* Task brief: The answer is the line containing "Instruction: Check the" plus every line after it to the end of the material, retyped exactly and without the pictures.
BEGIN
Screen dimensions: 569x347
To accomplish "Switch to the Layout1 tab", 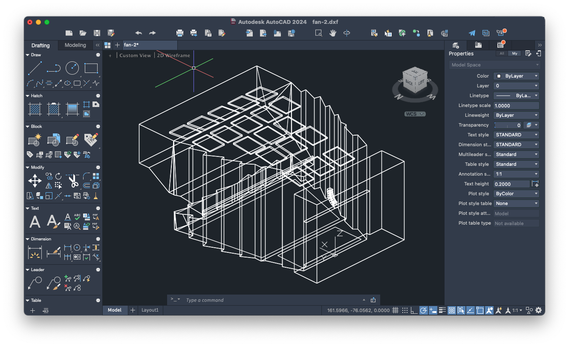I will [x=150, y=310].
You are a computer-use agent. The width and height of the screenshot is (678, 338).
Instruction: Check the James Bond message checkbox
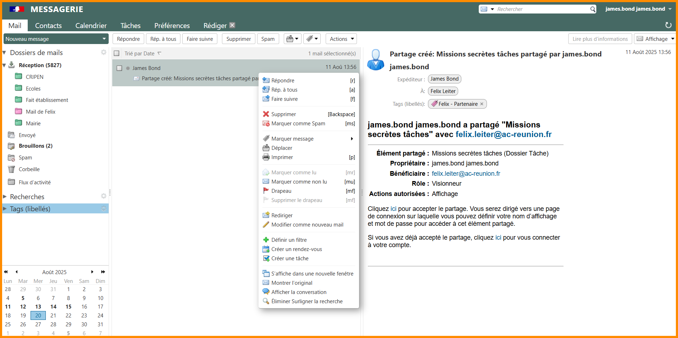(x=119, y=68)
END
* Response to the task:
Instruction: Check the James Bond message checkbox
(x=119, y=68)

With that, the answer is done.